- **THE TASKS**:
1. Reproduce everything in the Yelp scraping guide from "This guide covers" down to "data from Yelp?".
2. Carry on the Yelp scraping guide from the point where it stops.

AlterLab

Posted on Jun 24 • Originally published at alterlab.io

How to Scrape Yelp Data: Complete Guide for 2026

#javascript #headlessbrowsers #antibot #automation

How to Scrape Yelp Data: Complete Guide for 2026

This guide covers extracting publicly accessible data. Always review a site's robots.txt and Terms of Service before scraping.

TL;DR

To scrape Yelp with Python, use AlterLab’s API to render JavaScript, extract public business details via CSS selectors, and respect rate limits. A single request returns clean HTML you can parse with BeautifulSoup or lxml.

Why collect local data from Yelp?

Yelp hosts a wealth of public business information useful for several engineering workflows:

Market research: Track competitor listings, review counts, and rating trends across categories.
Price monitoring: Extract menu items or service prices from restaurant and salon pages for dynamic pricing models.

- **DATA BLOCK**:
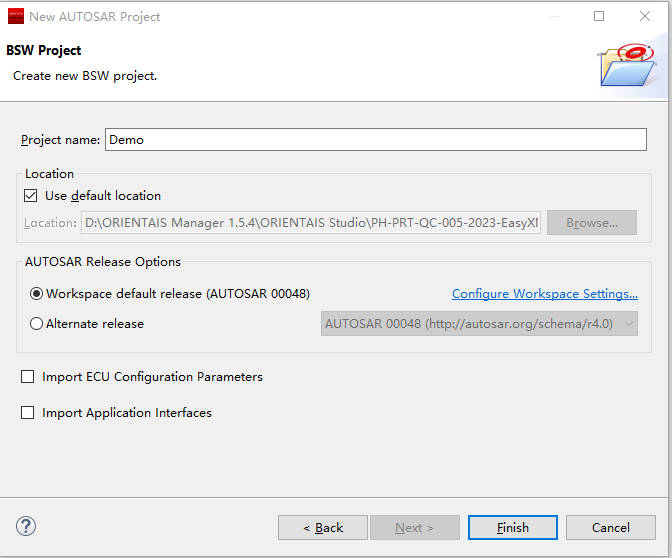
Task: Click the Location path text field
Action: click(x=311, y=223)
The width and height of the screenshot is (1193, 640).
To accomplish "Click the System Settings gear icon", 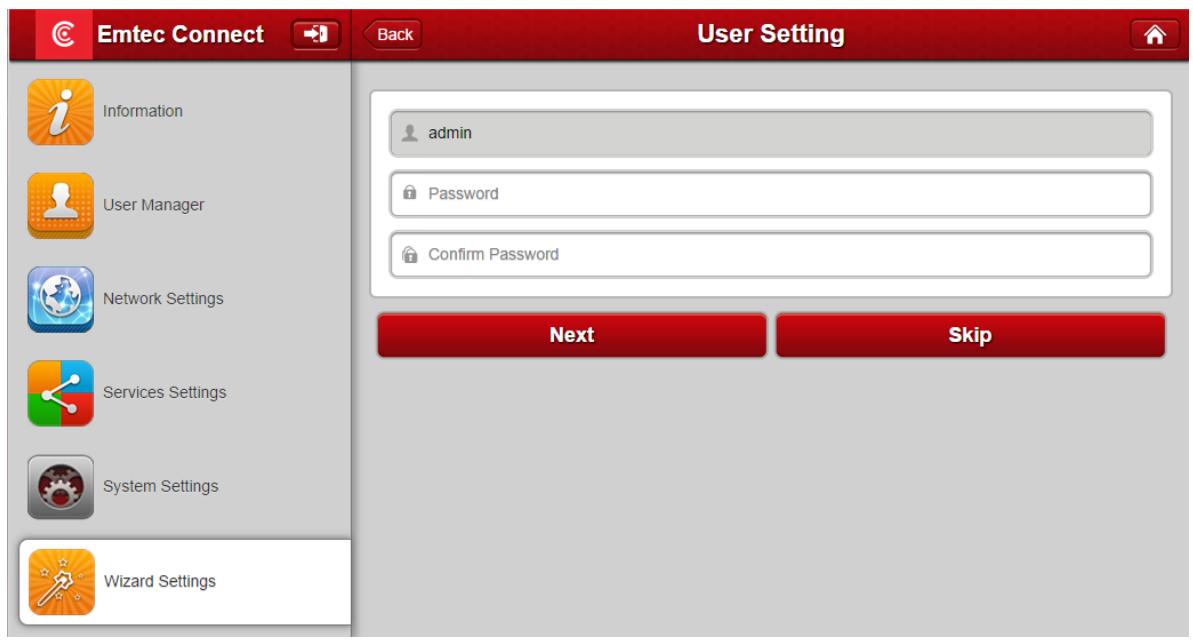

- **THE ANSWERS**:
1.
This guide covers extracting publicly accessible data. Always review a site's robots.txt and Terms of Service before scraping.

TL;DR

To scrape Yelp with Python, use AlterLab’s API to render JavaScript, extract public business details via CSS selectors, and respect rate limits. A single request returns clean HTML you can parse with BeautifulSoup or lxml.

Why collect local data from Yelp?

2.
Data enrichment: Augment internal databases with business hours, location coordinates, and category tags for local search features.

These use cases rely solely on data visible on public pages—no login or private data required.

Technical challenges

Yelp’s modern site presents three core obstacles for scrapers:

JavaScript‑heavy rendering: Business details load client‑side, so a plain requests.get returns an empty container.
Rate limiting & IP bans: Exceeding a modest request threshold triggers temporary blocks or CAPTCHAs.
Bot detection headers: The server checks for typical automation signatures (missing user‑agent, lack of TLS fingerprinting).

Raw HTTP clients fail because they cannot execute the page’s React hydrate cycle. AlterLab’s Smart Rendering API solves this by launching a headless browser, applying rotating proxies, and waiting for network idle before returning the fully rendered DOM.

Quick start with AlterLab API

First, install the official Python SDK (see the Getting started guide for full setup). Then authenticate and scrape a public Yelp page.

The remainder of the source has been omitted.